GOT CHOICE?: An alternative to traditional public schools, charter enrollment has grown 70-percent in the past five years, according to the National Alliance for Public Charter Schools.
About 2.7 million students attend public charters, a whopping 70 percent enrollment increase from just five years ago.
While the total number of charter school students is relatively small overall — about 5 percent compared to traditional public school enrollment — Florida is making noticeable gains.
In eight Florida school districts, at least 10 percent of respective student populations is enrolled in public charters, according to the report.

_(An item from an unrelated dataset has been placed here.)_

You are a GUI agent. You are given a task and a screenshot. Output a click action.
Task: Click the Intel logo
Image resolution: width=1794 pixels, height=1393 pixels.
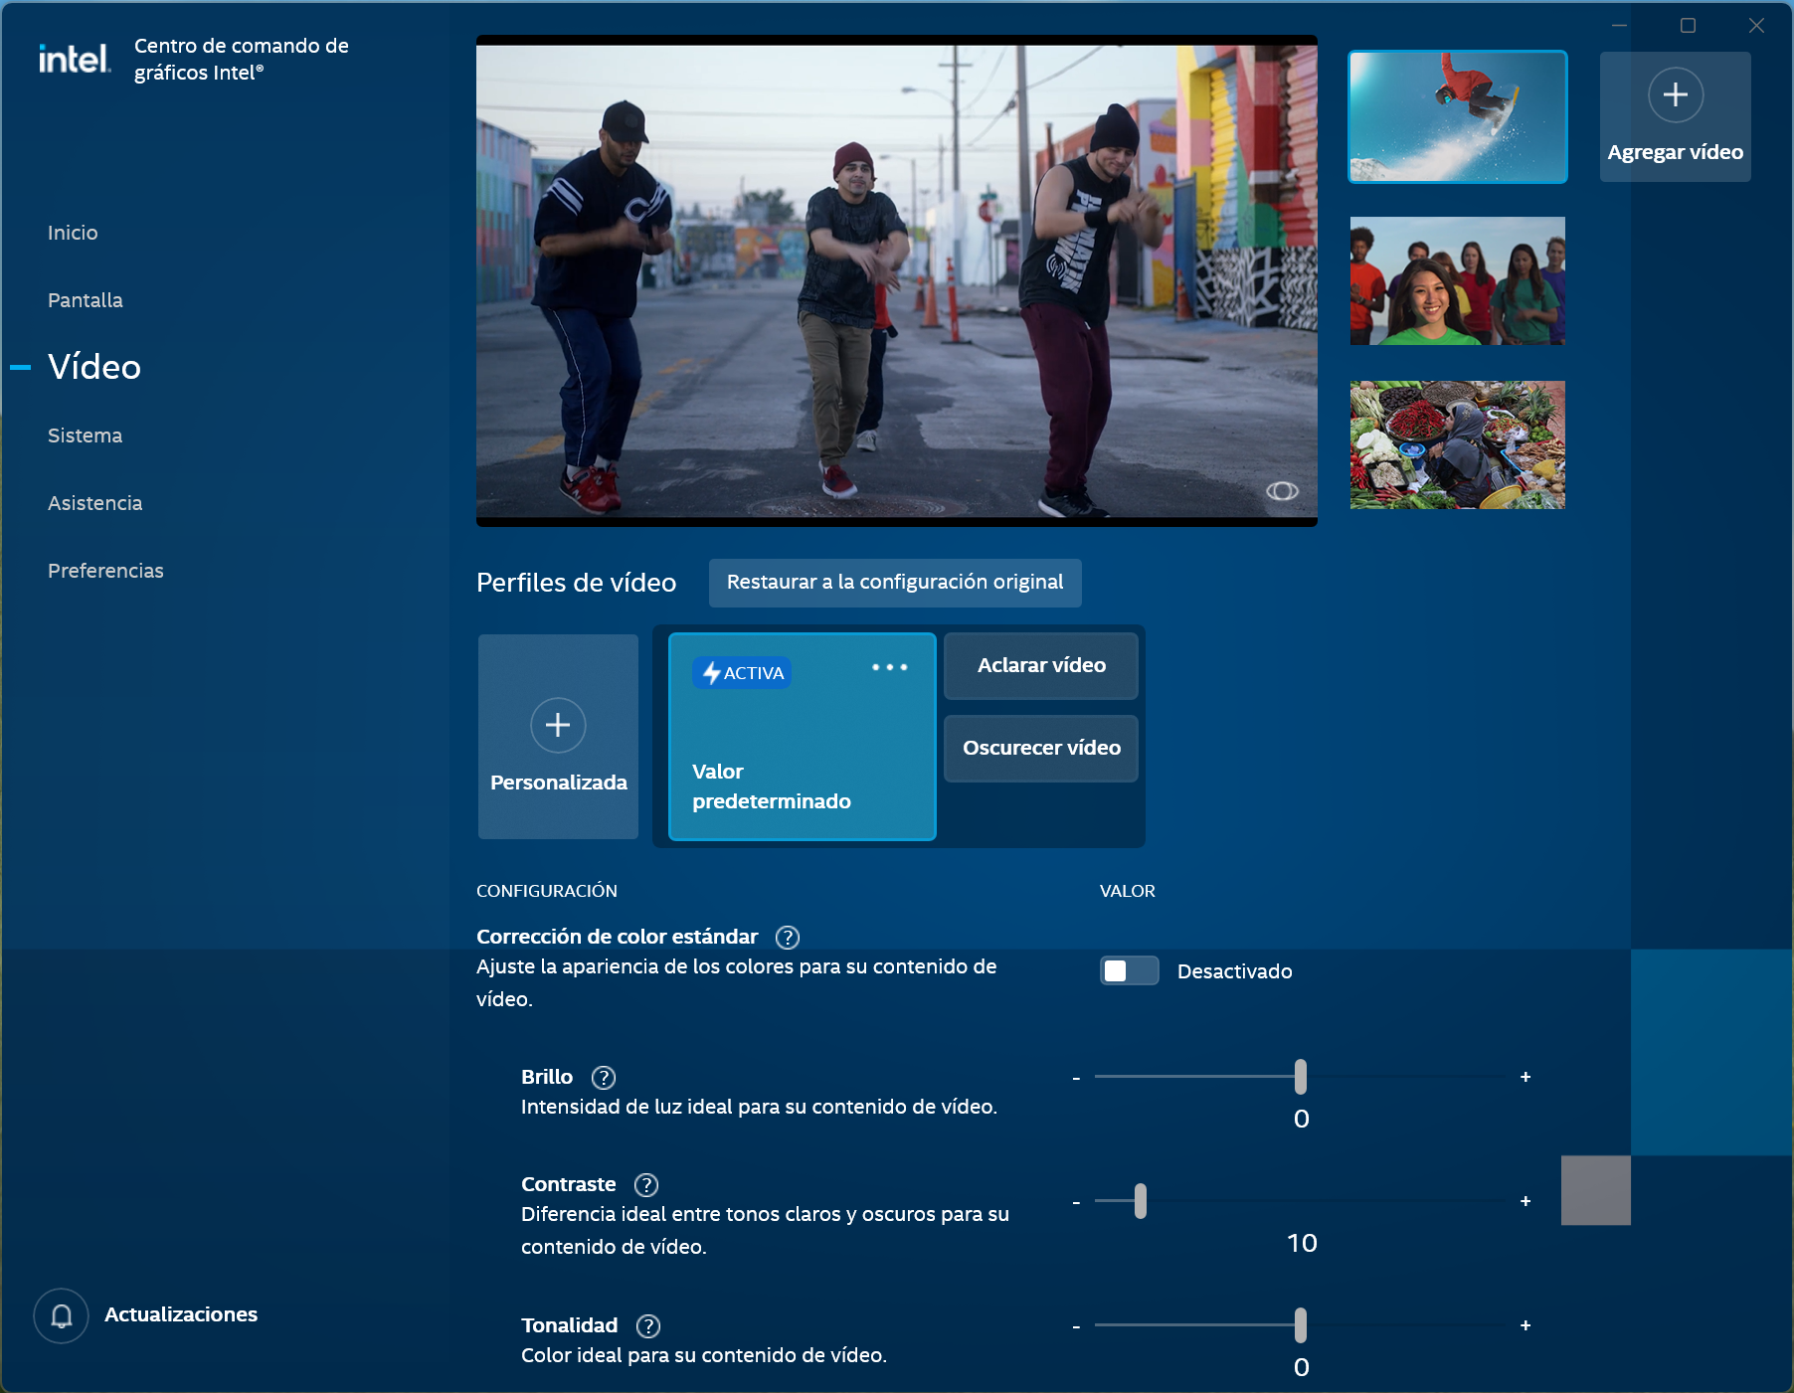point(74,60)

Miami-Dade and Broward rank among the top-10 counties in the country for most charter school students per school district, with about 15 percent of all students in both counties attending the pubic school alternatives. Orange County, encompassing Orlando, is ranked sixth in the nation among districts with the highest rates of growth in student enrollment, according to the report.
Only Los Angeles, New York City, Philadelphia, Detroit and Chicago had more charter students than Miami-Dade County in the 2013-14 school year.
Lynn Norman-Teck, communications director for the Florida Consortium of Public Charter Schools, says the numbers shouldn’t surprise; charter schools are meeting basic needs in the education market, she told Watchdog.
“Not every parent is happy with their assigned public school,” said Norman-Teck. “Some have the option of going to private schools if they can afford it, and some are stuck. With the advent of charter schools, parents have another option.”
Public charters get public funding, same as their traditional school counterparts, and therefore cannot charge tuition. They also tend to attract younger teachers who are often at an employment disadvantage due to the seniority model used in regular public schools.
“We hire a lot of young, innovative teachers who are looking for jobs,” said Norman-Teck. “With more flexibility, they’re choosing an option similar to why parents choose charters.”
But poaching talent and competing for education tax dollars hasn’t gone unnoticed.
The Florida Education Association, the state teachers’ union, offers a tip sheet on its website called “The Truth Behind Charters,” in which it attributes much of the growth of charter schools to profit seeking “large corporations bent on taking over our public schools.”
The FEA says it supports charters as long as they operate like regular public schools and allow their employees “the right to bargain collectively,” or expand the union.
In exchange for the ability to operate without many of the regulations that dominate traditional district schools, charters are supposed to show results — both academic and financial.
As 501(c)(3) nonprofits, charters are typically sponsored by school boards and must adhere to organizing contracts and state performance standards. At least 50 percent of teacher evaluations are tied to student performance.
But it’s not all apples and “A” grades.
While some like Miami-Dade’s Archimedean Schools — specializing in math and Greek language with 70 percent minority students — are among the best charters in the country, others have fallen short.
Even so, public education is more than ever defined by “parental demand,” according to Norman-Teck.
Translation: More charter schools.
“Every child is different,” she said. “In last 15 years parents have devoted themselves to researching the best fit for their child. This is something we’ve seen historically with college education but now is a reality for the K-12 model.”
In 2013-14, 623 charter schools served 229,233 students in 43 of Florida’s 67 counties.